Da es aber keine Möglichkeit gibt, eigene Informationsmodelle zu laden, blieb mir letztendlich nur noch die Möglichkeit über den AddNode Service über einen Client Änderungen am Adressraum durchzuführen.

Was andere Clients dazu sagen ist ein guter Punkt, weiß ich noch nicht.

Die Alternative welche mir jetzt noch bleibt ist, ein Modell auserhalb des OPC Servers zu erzeugen welches dann eben auf OPC Verbindungen referenziert


----------



## Dr. OPC (27 November 2010)

Ok, verstehe, diese semantischen Informationen beschreiben den Sensor selbst und die eigentlichen Daten, die dieser liefert. Zunächst stellt sich also die Frage sind das nur Properties oder wirklich Typen? Beispiel: ein Temperatursensor hat neben dem Messwert selbst als semantische Information noch die Einheit Grad C. Dies in einen Typ zu modellieren würde nur Sinn machen wenn es auch typsicher konsistent dazugehört und auch immer mit übertragen werden soll. Für mich wäre es also eher ein Property.

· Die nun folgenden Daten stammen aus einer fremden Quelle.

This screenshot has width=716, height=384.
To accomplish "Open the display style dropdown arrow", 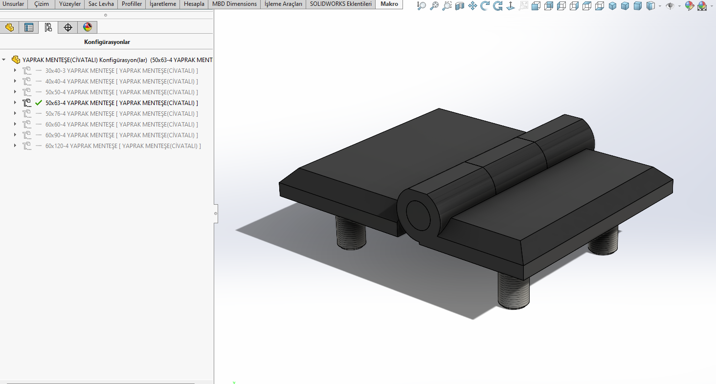I will click(x=660, y=6).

Aber der Server muss diese Info ja "beschaffen" von der Datenquelle also dem Sensor. Oder mal anders gesagt, sebst wenn er den spezialisierten Typ eines bestimmten Sensors kennen würde, müsste er bei dessen Instanziierung ja noch wissen wo die Daten herkommen sollen. Oder nochmal anders: das ist "reinkompiliertes Wissen" und nicht "konfiguriertes Wissen". Einem "fremden" Server soetwas also nachträglich "beizubringen" halte ich für schwierig.

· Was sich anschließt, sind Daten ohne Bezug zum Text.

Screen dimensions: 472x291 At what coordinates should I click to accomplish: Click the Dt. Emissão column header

Daher war mein Verständnis eher so: Ein UA Server, der ein oder mehrere Geräte (von mir aus auch Sensoren) kapselt, sollte zunächst einmal das DI-Modell beherrschen. DeviceIntegration ist ein standardisiertes Typmodell und Mapping, das auf dem UA Basismodell aufsetzt. Auch Clients können dann damit umgehen wenn sie dieses DI-Modell beherrschen. Falls nun deine Sensoren noch ZUSÄTZLICH weitere Typen besitzen, kann dieses Modell weiter spezialisiert werden. Diese Spezialisierung verstehen dann aber nur noch wenige Clients bzw. nur noch ein Client und zwar dein eigener.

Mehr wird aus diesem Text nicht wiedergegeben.